Gorilla killing: Police probe to focus on boy's family
Police investigating after a three-year-old boy entered a Cincinnati Zoo gorilla exhibit and was dragged around by a massive primate that was shot dead to protect him have said they are looking only at actions by the child's family.
Police said the investigation was unrelated to Saturday's shooting or safety of the Ohio zoo.
A newly-released Cincinnati police report said the boy fell 15 feet into water in the Gorilla World exhibit and then played in it.
The western lowland gorilla named Harambe climbed down to the boy, picked him up in an apparent effort to protect him and carried him up into the enclosure.
The boy was alert and talking when rescued and had only minor scrapes on his head and knee, the report said.
The boy's parents have said he was doing well after his ordeal.
Some people have argued that there should be child endangering charges against the parents, while others want the zoo held responsible.
Meanwhile presumptive Republican presidential nominee Donald Trump said the zoo had little choice but to kill the 17-year-old gorilla.
Mr Trump, asked about the gorilla during a news conference in New York, referred to videos showing the animal at times appearing protective of the child, who got away from his mother and entered the gorilla's enclosure.
He said watching the gorilla with the boy was "almost like a mother holding a baby", but noted that the video also showed the gorilla dragging the boy through a shallow moat.
Mr Trump acknowledged that it was "a very tough call" but said the child's life was at stake.
The zoo has an open viewing area that was among the first of its kind and is now common in many zoos around the country.
The exhibit was at the forefront of zoos moving away from cages in favour of more realistic living environments and adopting a range of exhibits, from natural habitats behind glass walls to jungle-like settings separated from the public by hedges and bamboo fences.

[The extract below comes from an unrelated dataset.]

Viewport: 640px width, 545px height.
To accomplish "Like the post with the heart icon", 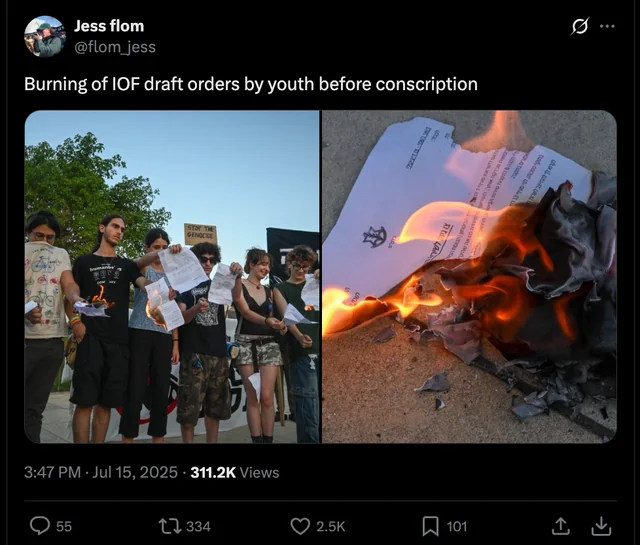I will (x=300, y=526).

While police are investigating what happened in Cincinnati and government inspectors are planning their own review, the zoo says it too will look at whether it needs to reinforce the barriers, even though it considers the enclosure more secure than what is required.
"The exhibit is safe, the barrier is safe," said zoo director Thane Maynard, who noted it was checked routinely by inspectors and the Association of Zoos and Aquariums, which also plans to investigate the incident.
The breach, the zoo director said, was the first time a visitor had entered Gorilla World, which opened in 1978 and was billed as the first "bar-less" outdoor gorilla habitat in the US.
A government inspection less than two months ago found no problems with the gorilla exhibit, but earlier inspections reported issues including the potential danger to the public from an incident in March involving wandering polar bears inside a behind-the-scenes service hallway.
Some critics have blamed the boy's parents for not keeping a close eye on the child and a t least two animal rights groups say the is zoo responsible for the gorilla's death, saying that the barrier made up of a fence, bushes and a moat was inadequate.
Most gorilla exhibits around the country now have open-viewing areas, often protected by a combination of glass walls, mesh netting and moats.
Child safety expert Kimberlee Mitchell, who runs a childproofing business in southern California, said attractions needed to be made as safe as possible because many people dropped their guard at an amusement park or zoo.
But, she added, even an attentive parent could be distracted.
"It's unthinkable that a zoo exhibit would be created in such a way that a little three-year-old boy could climb in," she said.
"He shouldn't be able to get in there even with his mom's head turned."